A sizable minority of Americans say they are spending more than they earn, have overdue medical bills, or pay only the minimum on their credit cards. These were among the findings in the 2012 National Financial Capability Study (NFCS) conducted by the FINRA Investor Education Foundation, its second survey to illuminate the day-to-day financial issues facing average working people.

Pulling together $2,000 may seem like only a modest challenge for someone with good pay and benefits. But 40 percent of the people surveyed also indicated they would be hard-pressed to find that much money if they needed it, according to a September report on the NFCS survey.

FINRA identified indicators of what it called the “financial fragility” of the average American:

• More than half of those surveyed were in a poor position to save: 19 percent spend more than they earn, and 36 percent just break even.

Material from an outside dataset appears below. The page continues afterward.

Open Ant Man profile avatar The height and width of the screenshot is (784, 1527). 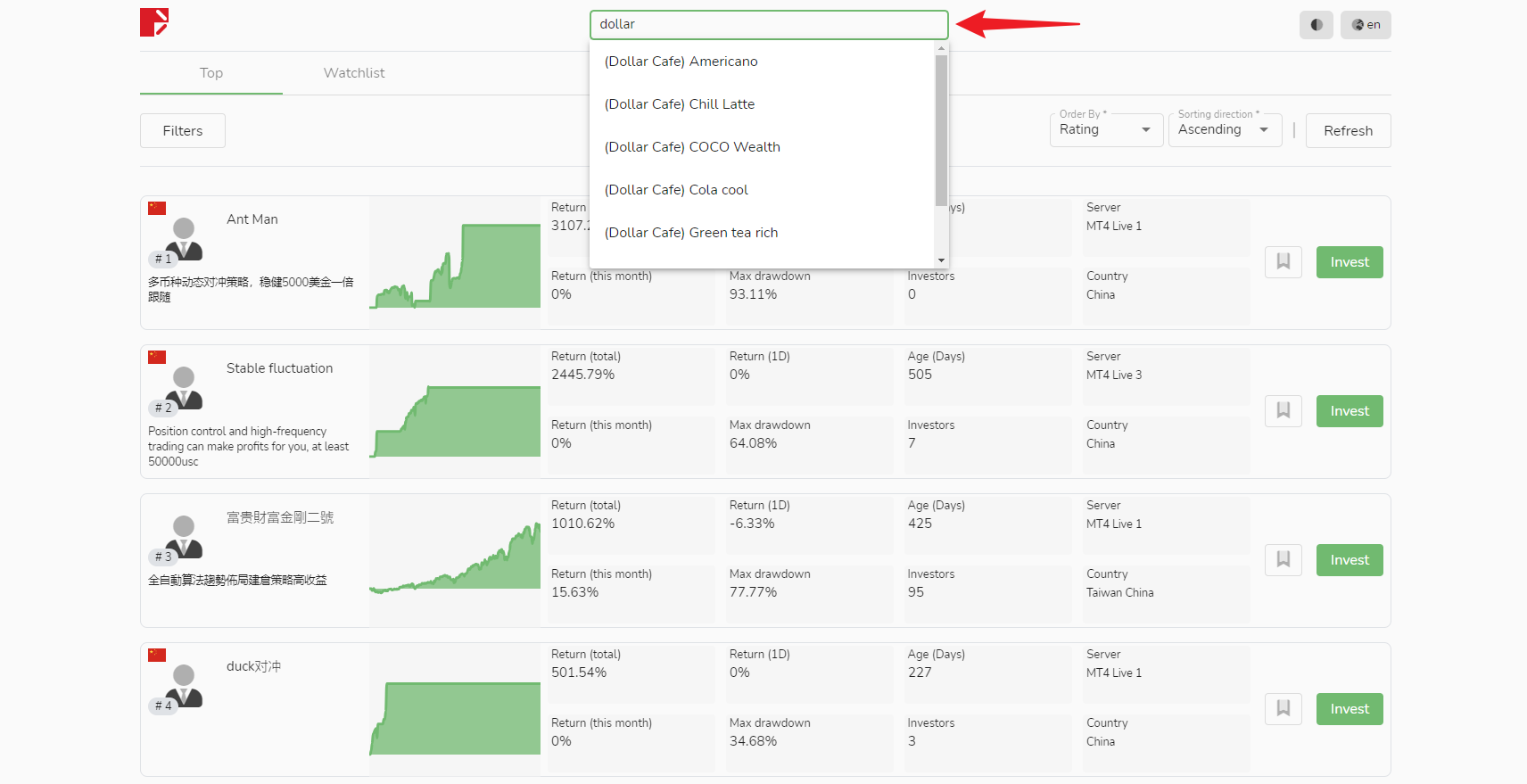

• More than half have no rainy day fund and live paycheck-to-paycheck.

• Nearly one in three has used a non-traditional financial institution, such as a payday lender, pawn shop, or auto title loan, all of which typically charge high interest rates.

• One in three workers pays the minimum on their credit cards.

• One in four has debt stemming from a medical issue.

Wages have stagnated for many U.S. workers, and a segment of the labor force is chronically unemployed or under-employed. But a different study cited in FINRA’s report shows that living on the edge isn’t exclusively a problem of those who earn low incomes: half of the people surveyed indicated they would have difficulty “coping” financially if they were hit with an unexpected expense.

“Even at middle-class levels,” the report concluded, “a high proportion of individuals say they are certain or probably not able to cope.”

1 comment
Dr P Ciancanelli

This study can make a contribution to very important policy debates at the federal and state level. Employers have, as a group, worked assiduously to reduce take home pay (via wage compression, shifting more of the cost of health care onto employees and so forth). Lower pay confronts higher prices for necessities because markets in necessities (housing, food and fuel) are unregulated oligopolies–again an artifact of corporate success in raising profit margins.

This squeeze reduces effective demand (take home pay is a cost to one company but purchasing power for another’s products) which reduces the incentive to invest…which further aggravates this vicious circle in which no one, not even business, benefits.

Why does this type of analysis not enter into serious discussion? It is this point which requires research: the cultivation of social stupidity–what are the factors? Who are the agents?